- David Pollock
- 18 February 2016
Concrete is showcased in a more positive light at DCA
With Grey Gardens I wanted to see if it was possible to showcase concrete in a way that casts it in a much more positive light,’ says Graham Domke, curator at Dundee Contemporary Arts. ‘The exhibition addresses concrete art and architecture since the 1950s to the present day and focuses on several sites across Scotland alongside more exotic locations in Mexico and Italy.’ The show is part of this year’s nationwide Festival of Architecture, created with access to the archives at RIAS and Historic Environment Scotland, and its focus on work from this time period and cast in this specific material should mean welcome attention for a less fashionable period of 20th-century architecture.

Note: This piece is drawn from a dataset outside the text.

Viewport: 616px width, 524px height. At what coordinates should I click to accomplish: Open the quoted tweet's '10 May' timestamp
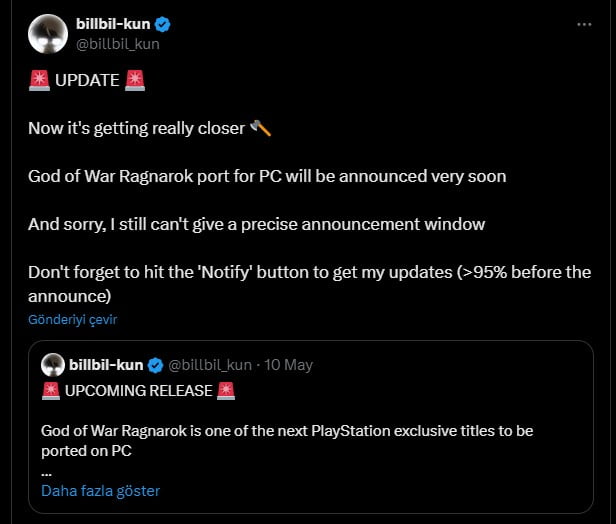pos(290,365)

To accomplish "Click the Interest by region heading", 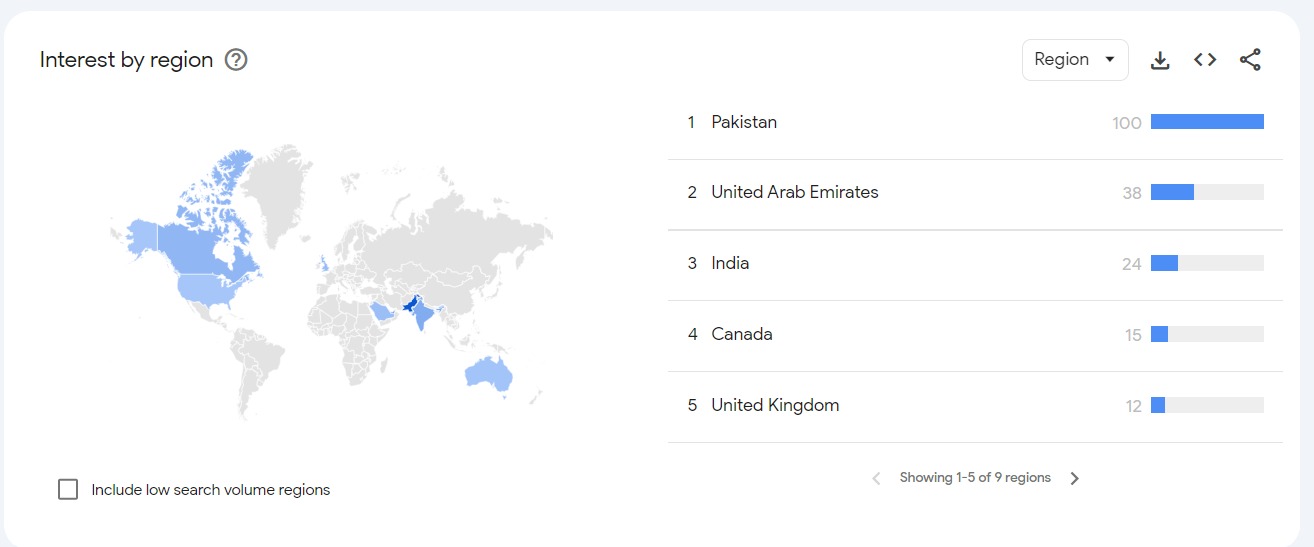I will pos(126,60).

‘The exhibition features modernist houses by the influential Morris and Steedman practice, as well as Peter Womersley's Bernat Klein Studio in Galashiels and his Port Murray residence in Maidens,’ continues Domke. ‘It also considers publicly sited town art in Glenrothes by David Harding and in Cumbernauld by Brian Miller. New Towns are much-maligned but I liked the utopian ideal that was pursued, if not always delivered upon.’ Elsewhere you'll see what Domke calls ‘the wilfully surreal concrete garden’ by the Scottish-born Edward James and Plutarco Gastelum in Las Pozas, Xilitla, sited in the Mexican jungle and photographed by Amanda Holmes, as well as work by Turner Prize-winning artist Martin Boyce, whose 2009 Venice Bienniale show was influenced by the Italian architect Carlo Scarpa.
Dundee Contemporary Arts, Sat 27 Feb–Sun 1 May.